Ces nouveaux chiffres portent le bilan humain en Chine à près de 60.000 cas confirmés et au moins 1.355 morts.
Coïncidence ou pas: le plus haut responsable du Parti communiste chinois (PCC) dans le Hubei, Jiang Chaoliang, a été démis de ses fonctions. Il est remplacé par le maire de Shanghai, Ying Yong, réputé proche du président Xi Jinping.
Le principal responsable communiste de Wuhan, Ma Guoqiang, a également été limogé.
Des chutes anticipées, tant la colère de l’opinion semble vive. Une grande partie des citoyens accuse depuis plusieurs semaines les autorités locales d’avoir tardé à réagir face aux premiers cas de la maladie.
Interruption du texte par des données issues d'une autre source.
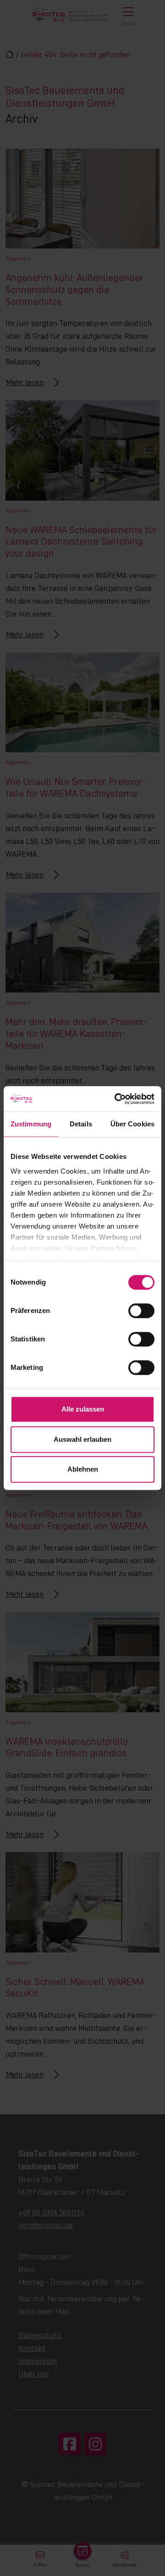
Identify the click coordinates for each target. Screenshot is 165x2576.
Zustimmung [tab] (31, 1124)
Un mécontentement devenu fureur après la mort vendredi de Li Wenliang, 34 ans, l’un des premiers médecins à avoir alerté sur l’épidémie. Réprimandé par la police qui l’accusait de propager des « rumeurs », il avait lui-même été contaminé.
Les têtes avaient déjà commencé à rouler en début de semaine au Hubei. Les deux plus hauts responsables provinciaux du ministère de la Santé avaient été démis de leurs fonctions.
« Trop tôt »
Les chiffres annoncés jeudi tranchent avec ceux de la veille: la Chine avait fait état du plus faible nombre de nouvelles contaminations depuis près de deux semaines. Un expert chinois reconnu avait même prédit un « pic » de l’épidémie d’ici fin février.
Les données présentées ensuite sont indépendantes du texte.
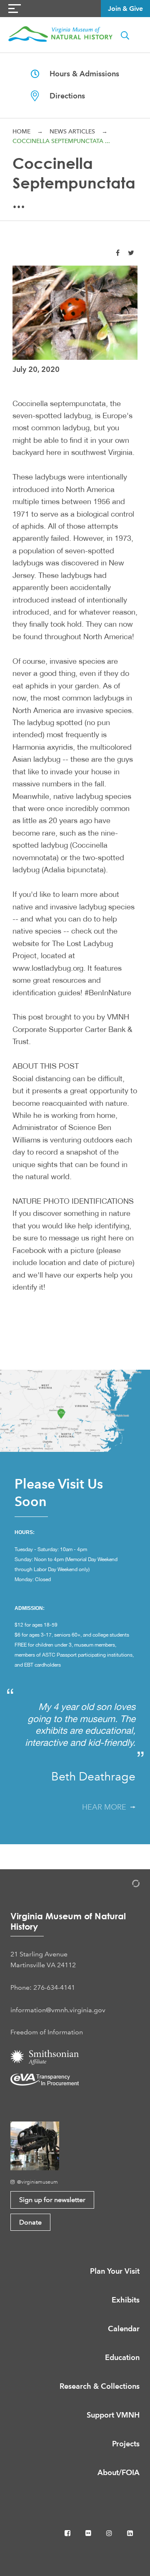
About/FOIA (119, 2472)
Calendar (124, 2328)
Le président chinois Xi Jinping s’était lui aussi montré optimiste mercredi, soulignant « l’évolution positive » de la situation.
À Genève, l’Organisation mondiale de la santé (OMS) s’est cependant montrée prudente. Michael Ryan, chef du département des urgences sanitaires, a déclaré:
« Je pense qu’il est aujourd’hui beaucoup trop tôt pour tenter de prédire le commencement, le milieu ou la fin de cette épidémie ».
Le chef de l’OMS, Tedros Adhanom Ghebreyesus, a renchéri, préconisant « une extrême prudence ». « Cette épidémie peut aller dans n’importe quelle direction », a-t-il affirmé.
Pour l’instant, 99,9% des décès enregistrés dans le monde l’ont été en Chine.
Au Japon, la situation est toujours tendue à bord du paquebot de croisière Diamond Princess, en quarantaine près de Yokohama (est): 218 personnes sont contaminées, 44 nouveaux cas ayant été annoncés.
Jeudi matin, une mise en quarantaine a été édictée pour la première fois au Vietnam, pour une commune de 10.000 habitants, près de Hanoi. Quinze personnes sont à ce stade touchées par l’épidémie dans ce pays.
F1 et smartphones
Dans l’Union européenne (UE), les ministres de la Santé doivent se réunir jeudi à Bruxelles pour discuter de l’épidémie.
La crainte d’une contamination a conduit mercredi les organisateurs du Salon mondial du mobile de Barcelone, la grand-messe annuelle de la profession, à annuler leur manifestation, prévue du 24 au 27 février.
La Fédération internationale de l’automobile (FIA) a également annoncé le report à une date non précisée du Grand Prix de Chine de Formule 1, qui devait se dérouler le 19 avril à Shanghai.
Craignant la perspective d’une rude chute de la croissance, le Premier ministre chinois Li Keqiang a appelé mercredi à une « reprise ordonnée de l’activité et de la production ».